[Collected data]
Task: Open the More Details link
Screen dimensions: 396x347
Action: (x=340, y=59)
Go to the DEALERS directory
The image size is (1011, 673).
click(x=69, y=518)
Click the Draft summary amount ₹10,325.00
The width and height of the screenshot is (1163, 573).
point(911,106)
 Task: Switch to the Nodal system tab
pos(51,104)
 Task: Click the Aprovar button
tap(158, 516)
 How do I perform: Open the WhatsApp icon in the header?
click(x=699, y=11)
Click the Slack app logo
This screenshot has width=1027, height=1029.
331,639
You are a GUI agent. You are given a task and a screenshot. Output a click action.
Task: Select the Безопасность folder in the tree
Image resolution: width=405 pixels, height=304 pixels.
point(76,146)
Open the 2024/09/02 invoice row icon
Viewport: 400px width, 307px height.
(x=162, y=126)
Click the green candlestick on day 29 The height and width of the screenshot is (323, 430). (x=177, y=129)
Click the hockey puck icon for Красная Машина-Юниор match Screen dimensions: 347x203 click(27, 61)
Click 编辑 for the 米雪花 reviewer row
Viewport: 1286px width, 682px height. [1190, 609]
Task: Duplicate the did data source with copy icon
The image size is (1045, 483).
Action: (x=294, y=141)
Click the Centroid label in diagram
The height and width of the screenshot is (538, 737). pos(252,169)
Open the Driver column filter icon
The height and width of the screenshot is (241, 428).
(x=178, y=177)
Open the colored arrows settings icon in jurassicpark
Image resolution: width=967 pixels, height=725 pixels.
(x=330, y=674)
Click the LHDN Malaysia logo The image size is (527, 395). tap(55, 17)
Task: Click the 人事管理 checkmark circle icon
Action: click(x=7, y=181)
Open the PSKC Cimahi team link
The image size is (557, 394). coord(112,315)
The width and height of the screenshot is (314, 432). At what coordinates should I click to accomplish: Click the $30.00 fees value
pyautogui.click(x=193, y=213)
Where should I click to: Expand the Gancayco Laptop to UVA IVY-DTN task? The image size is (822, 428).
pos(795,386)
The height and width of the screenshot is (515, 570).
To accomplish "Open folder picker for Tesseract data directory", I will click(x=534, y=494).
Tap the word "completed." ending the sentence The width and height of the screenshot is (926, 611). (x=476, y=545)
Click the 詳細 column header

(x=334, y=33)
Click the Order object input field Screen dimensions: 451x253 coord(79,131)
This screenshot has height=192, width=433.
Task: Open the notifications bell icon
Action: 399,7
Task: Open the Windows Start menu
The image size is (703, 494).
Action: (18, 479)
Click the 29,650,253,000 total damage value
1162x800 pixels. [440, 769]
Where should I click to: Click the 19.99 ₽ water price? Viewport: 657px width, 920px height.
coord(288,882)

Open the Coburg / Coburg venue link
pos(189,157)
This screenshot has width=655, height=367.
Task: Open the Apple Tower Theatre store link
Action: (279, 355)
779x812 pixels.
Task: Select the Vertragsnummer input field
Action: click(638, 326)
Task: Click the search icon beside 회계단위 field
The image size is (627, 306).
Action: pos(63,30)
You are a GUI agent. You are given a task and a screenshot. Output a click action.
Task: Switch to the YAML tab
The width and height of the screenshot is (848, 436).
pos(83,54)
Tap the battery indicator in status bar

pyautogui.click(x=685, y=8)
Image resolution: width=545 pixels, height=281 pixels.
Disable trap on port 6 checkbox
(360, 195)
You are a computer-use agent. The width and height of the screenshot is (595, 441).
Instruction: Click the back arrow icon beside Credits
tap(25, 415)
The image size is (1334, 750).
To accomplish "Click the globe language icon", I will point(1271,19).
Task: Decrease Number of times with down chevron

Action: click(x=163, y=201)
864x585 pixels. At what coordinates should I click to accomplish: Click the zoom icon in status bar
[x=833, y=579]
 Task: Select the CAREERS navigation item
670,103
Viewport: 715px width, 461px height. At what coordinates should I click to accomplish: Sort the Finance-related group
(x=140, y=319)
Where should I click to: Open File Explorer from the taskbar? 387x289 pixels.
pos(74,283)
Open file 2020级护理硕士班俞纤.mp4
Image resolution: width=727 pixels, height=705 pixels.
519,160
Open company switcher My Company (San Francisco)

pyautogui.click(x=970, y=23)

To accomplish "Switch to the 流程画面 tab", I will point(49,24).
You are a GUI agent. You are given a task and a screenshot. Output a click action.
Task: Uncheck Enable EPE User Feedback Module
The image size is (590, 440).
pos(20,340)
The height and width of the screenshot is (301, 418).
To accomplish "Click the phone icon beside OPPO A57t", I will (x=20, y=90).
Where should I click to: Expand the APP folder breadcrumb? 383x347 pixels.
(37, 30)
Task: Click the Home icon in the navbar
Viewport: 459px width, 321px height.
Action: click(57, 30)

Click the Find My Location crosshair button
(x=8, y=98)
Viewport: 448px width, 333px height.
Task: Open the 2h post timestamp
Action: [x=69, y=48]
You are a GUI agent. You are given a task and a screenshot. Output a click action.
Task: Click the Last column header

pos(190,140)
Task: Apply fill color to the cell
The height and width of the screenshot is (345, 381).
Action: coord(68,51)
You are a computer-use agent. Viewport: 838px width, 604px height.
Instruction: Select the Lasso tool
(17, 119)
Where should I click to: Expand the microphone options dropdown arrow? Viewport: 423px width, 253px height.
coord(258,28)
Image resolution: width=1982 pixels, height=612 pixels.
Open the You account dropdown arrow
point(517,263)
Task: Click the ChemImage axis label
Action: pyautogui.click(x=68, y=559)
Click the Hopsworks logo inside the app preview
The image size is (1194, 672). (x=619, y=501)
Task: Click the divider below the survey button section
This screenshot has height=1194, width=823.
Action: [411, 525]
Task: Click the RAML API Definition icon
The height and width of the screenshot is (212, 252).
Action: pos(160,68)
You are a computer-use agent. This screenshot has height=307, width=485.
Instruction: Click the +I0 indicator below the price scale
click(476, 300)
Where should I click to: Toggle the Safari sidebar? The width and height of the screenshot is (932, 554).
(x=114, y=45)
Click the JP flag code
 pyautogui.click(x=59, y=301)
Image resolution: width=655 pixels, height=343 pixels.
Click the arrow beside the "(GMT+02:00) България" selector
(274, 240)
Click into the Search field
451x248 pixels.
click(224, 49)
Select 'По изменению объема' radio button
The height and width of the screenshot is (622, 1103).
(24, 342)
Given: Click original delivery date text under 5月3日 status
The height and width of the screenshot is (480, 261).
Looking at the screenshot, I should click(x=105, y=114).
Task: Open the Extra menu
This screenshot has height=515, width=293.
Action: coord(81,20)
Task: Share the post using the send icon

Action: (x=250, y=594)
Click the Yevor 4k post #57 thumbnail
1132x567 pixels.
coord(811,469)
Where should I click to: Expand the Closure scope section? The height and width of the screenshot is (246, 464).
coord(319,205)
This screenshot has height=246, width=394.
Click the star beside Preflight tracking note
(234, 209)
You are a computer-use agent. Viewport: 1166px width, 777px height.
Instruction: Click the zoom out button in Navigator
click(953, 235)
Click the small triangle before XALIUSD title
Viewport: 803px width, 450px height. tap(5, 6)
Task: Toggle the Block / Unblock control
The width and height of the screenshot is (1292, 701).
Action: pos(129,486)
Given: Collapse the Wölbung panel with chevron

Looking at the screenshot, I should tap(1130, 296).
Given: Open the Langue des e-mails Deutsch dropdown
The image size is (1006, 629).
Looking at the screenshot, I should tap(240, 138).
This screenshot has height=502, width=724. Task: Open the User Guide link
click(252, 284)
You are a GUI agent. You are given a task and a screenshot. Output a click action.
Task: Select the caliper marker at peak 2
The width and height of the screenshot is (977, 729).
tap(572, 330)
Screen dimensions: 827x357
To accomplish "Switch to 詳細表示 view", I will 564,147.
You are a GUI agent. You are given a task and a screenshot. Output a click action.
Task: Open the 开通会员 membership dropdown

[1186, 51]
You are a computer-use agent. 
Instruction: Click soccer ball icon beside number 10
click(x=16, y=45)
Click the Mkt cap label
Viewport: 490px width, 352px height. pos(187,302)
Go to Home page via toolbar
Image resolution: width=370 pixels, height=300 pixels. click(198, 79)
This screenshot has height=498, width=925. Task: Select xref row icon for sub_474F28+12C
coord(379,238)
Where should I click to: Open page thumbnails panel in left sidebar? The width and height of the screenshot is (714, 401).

> **Problem details**:
Please copy, exactly and with nothing else, the lines above beginning at the line that has "Screen dimensions: 396x347" and ending with the line that has "The height and width of the screenshot is (515, 570).".

> **Result**:
Screen dimensions: 396x347
Action: (x=340, y=59)
Go to the DEALERS directory
The image size is (1011, 673).
click(x=69, y=518)
Click the Draft summary amount ₹10,325.00
The width and height of the screenshot is (1163, 573).
point(911,106)
 Task: Switch to the Nodal system tab
pos(51,104)
 Task: Click the Aprovar button
tap(158, 516)
 How do I perform: Open the WhatsApp icon in the header?
click(x=699, y=11)
Click the Slack app logo
This screenshot has width=1027, height=1029.
331,639
You are a GUI agent. You are given a task and a screenshot. Output a click action.
Task: Select the Безопасность folder in the tree
Image resolution: width=405 pixels, height=304 pixels.
point(76,146)
Open the 2024/09/02 invoice row icon
Viewport: 400px width, 307px height.
(x=162, y=126)
Click the green candlestick on day 29 The height and width of the screenshot is (323, 430). (x=177, y=129)
Click the hockey puck icon for Красная Машина-Юниор match Screen dimensions: 347x203 click(27, 61)
Click 编辑 for the 米雪花 reviewer row
Viewport: 1286px width, 682px height. [1190, 609]
Task: Duplicate the did data source with copy icon
The image size is (1045, 483).
Action: (x=294, y=141)
Click the Centroid label in diagram
The height and width of the screenshot is (538, 737). pos(252,169)
Open the Driver column filter icon
The height and width of the screenshot is (241, 428).
(x=178, y=177)
Open the colored arrows settings icon in jurassicpark
Image resolution: width=967 pixels, height=725 pixels.
(x=330, y=674)
Click the LHDN Malaysia logo The image size is (527, 395). tap(55, 17)
Task: Click the 人事管理 checkmark circle icon
Action: click(x=7, y=181)
Open the PSKC Cimahi team link
The image size is (557, 394). coord(112,315)
The width and height of the screenshot is (314, 432). At what coordinates should I click to accomplish: Click the $30.00 fees value
pyautogui.click(x=193, y=213)
Where should I click to: Expand the Gancayco Laptop to UVA IVY-DTN task? The image size is (822, 428).
pos(795,386)
The height and width of the screenshot is (515, 570).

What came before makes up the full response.